The L4–L6 region of the spinal cord and the rACC were isolated for sectioning on a freezing microtome. 40 µm serial coronal sections were taken and stored in 5 % sucrose/0.02 % azide/0.1 M PB until staining. PERK was detected using 3,3′-diaminobezidine (DAB) amplification. All staining of tissue was done free floating in volumes of 1 ml solutions with gentle rocking agitation. 3 × 10 min washes in 0.1 M PB were performed after incubation with all solutions except after incubation with blocking solution. Tissue sections were blocked for 1 h in 3 % normal goat serum (Vector, UK), 0.3 % triton X-100, and 2 % H2O2 in 0.1 M PB. The primary antibody PERK (1:400/TTBS brain, 1:500/TTBS cord; Cell Signaling) was added overnight (O/N) at room temperature in triton-tris-buffered saline (TTBS). The following day, a biotinylated secondary antibody (1:500/TTBS; Vector, UK) was subsequently applied for 2 h, followed by 1 h in ABC solution (1:1,000 of each Vectastain A and Vectastain B; Vector, UK). Sections were then developed using a DAB kit (Vector, UK). The reaction was terminated by transferring the sections into dH20 followed by 0.1 M PB (5 min each). Sections were mounted from 0.01 M PB and left to dry O/N before dehydration (dH20 followed by 2 × 1 min in each 70 % EtOH, 95 % EtOH, 100 % EtOH, Histoclear (National Diagnostics, UK). Slides were coverslipped directly from histoclear with DPX mountant (VWR, UK).

Imaging

Images were captured using a Nikon Coolpix E4500 digital camera attached to a Nikon Eclipse E800 microscope.

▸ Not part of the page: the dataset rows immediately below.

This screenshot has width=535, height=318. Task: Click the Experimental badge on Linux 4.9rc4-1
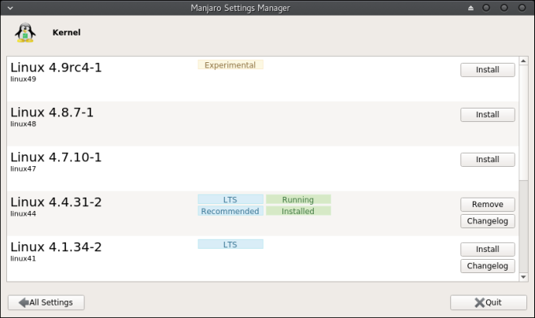point(230,65)
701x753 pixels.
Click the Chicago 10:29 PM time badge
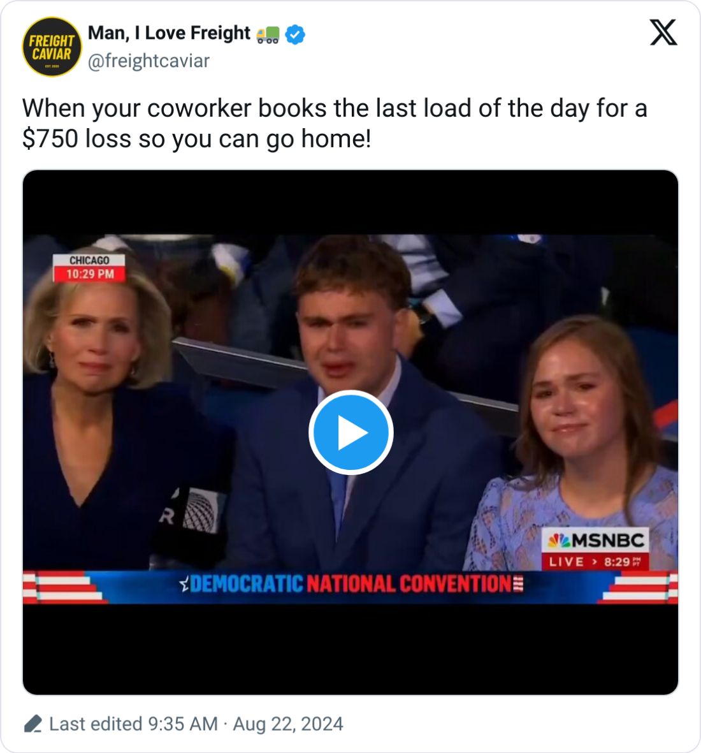click(x=89, y=268)
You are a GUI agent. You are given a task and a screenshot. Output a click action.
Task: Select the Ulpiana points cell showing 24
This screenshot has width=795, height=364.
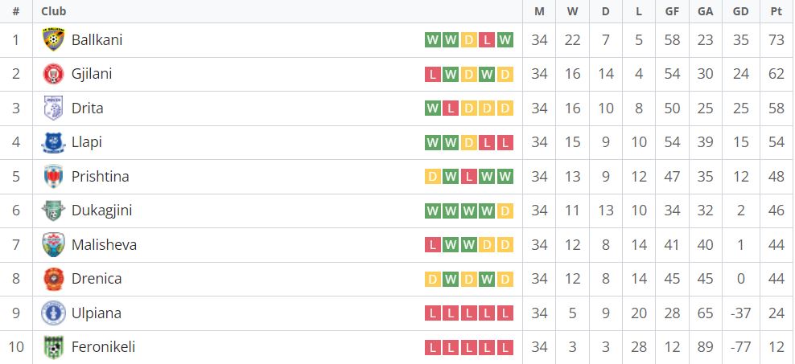(776, 313)
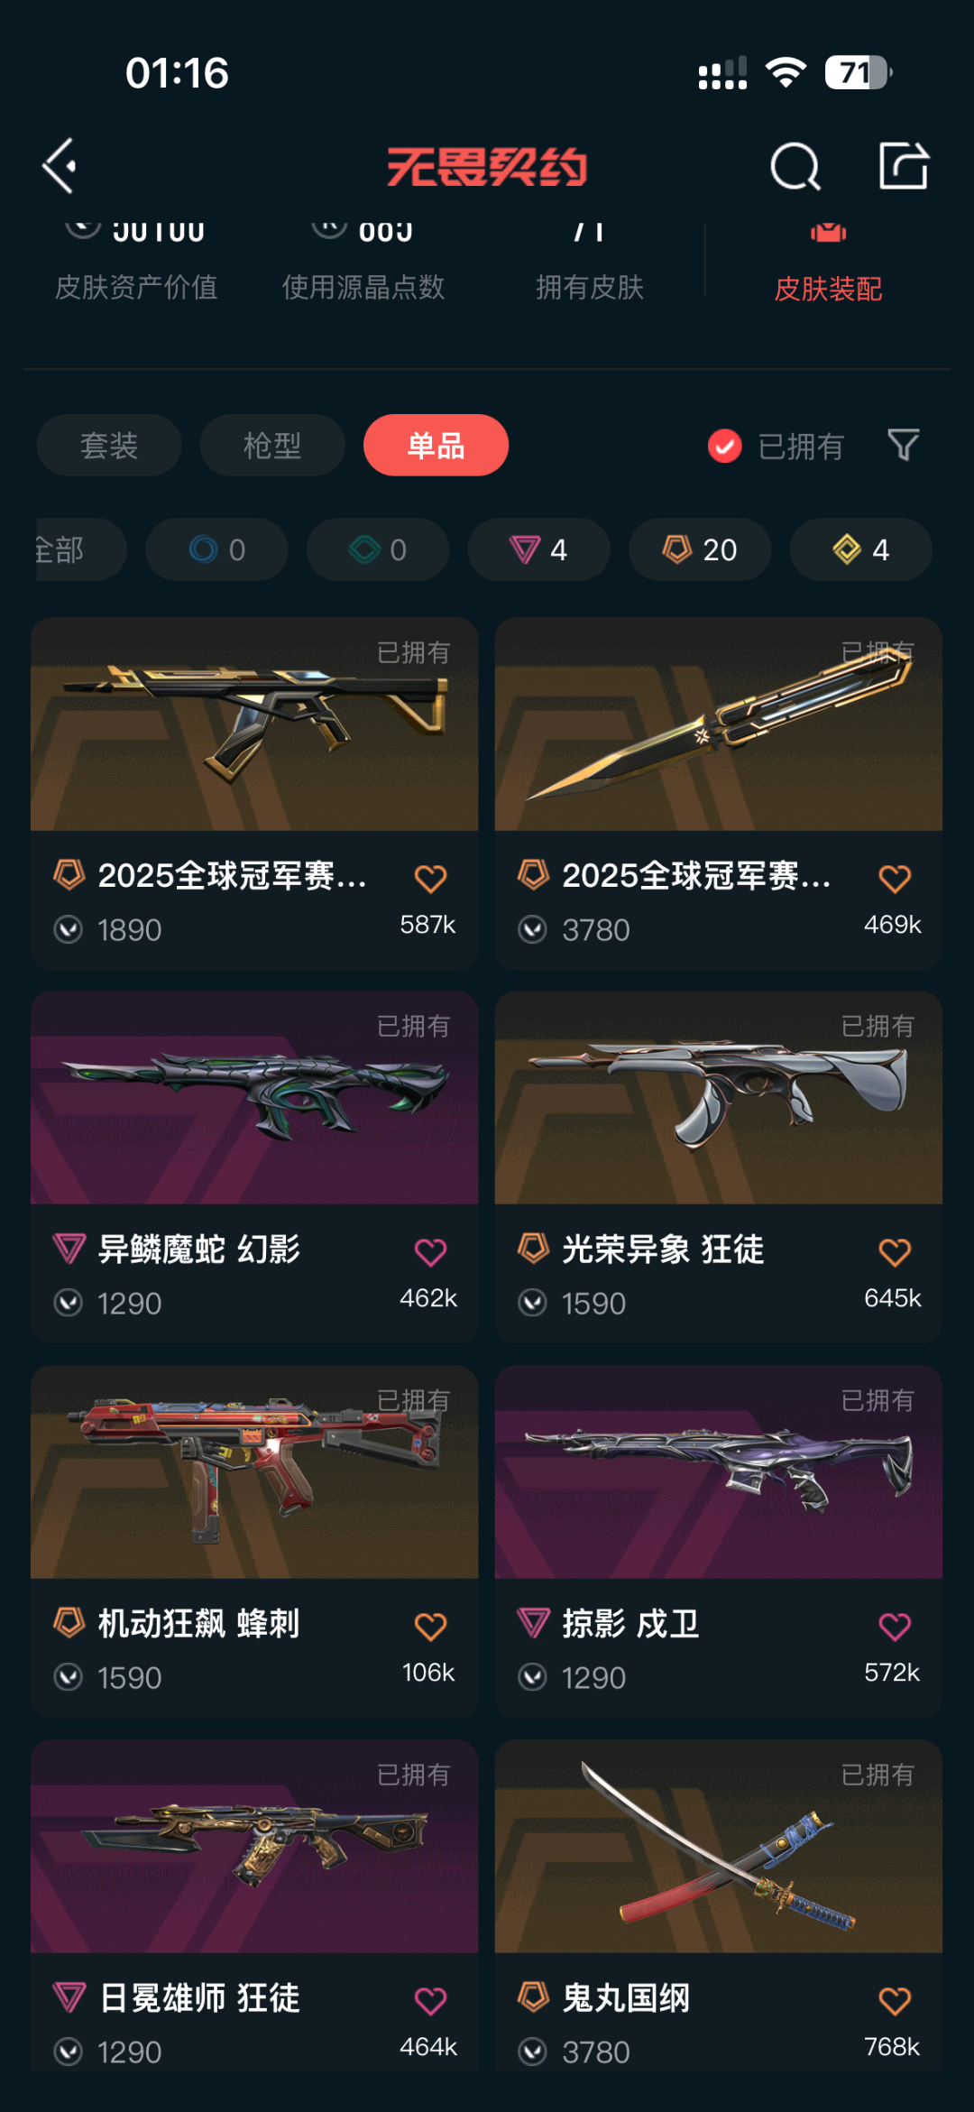
Task: Filter by green tier with 0 skins
Action: (x=378, y=549)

Quantification and analysis

Immunopositive cells for all sections were counted manually using a Leica DMR microscope in laminae I–II of the spinal cord and all laminae in cingulate area 1 (Cg1) of the rACC, defined by Paxinos and Watson in the Rat Brain Atlas [22] (Bregma 3.7 mm to 0.2 mm of the brain), with experimenter blind to treatment. Brain sections were assigned to one of the following coordinates (Bregma 3.7, 3.2, 2.7, 2.2, 1.7, 1.2, 0.7, 0.5 or 0.2) according to the plates described in the fourth edition of the Atlas of Paxinos and Watson. Sections were then divided into three areas (3.7–2.7 mm; 2.2–1.2 mm and 0.7–0.2 mm) and the four sections with the maximum response averaged per area. There were no significant differences between the ipsilateral and contralateral regions in Cg1 and therefore counts from both areas were combined. For spinal cord sections, the five sections within L4–L5 with the maximum response were used per animal and the average taken for the ipsilateral dorsal horn. All treatment group values were calculated as mean ± the standard error of each group mean (SEM). Statistical analyses were performed using IBM SPSS PC+ (Chicago IL, USA) or Microsoft Excel (Redmond WA, USA). Analyses were performed using 2-way analysis of variance (ANOVA) followed by relevant post hoc analysis. Data was checked for normal distribution using the Shapiro–Wilk analysis, and homogeneity of variance using Levene’s test prior to performing parametric analyses.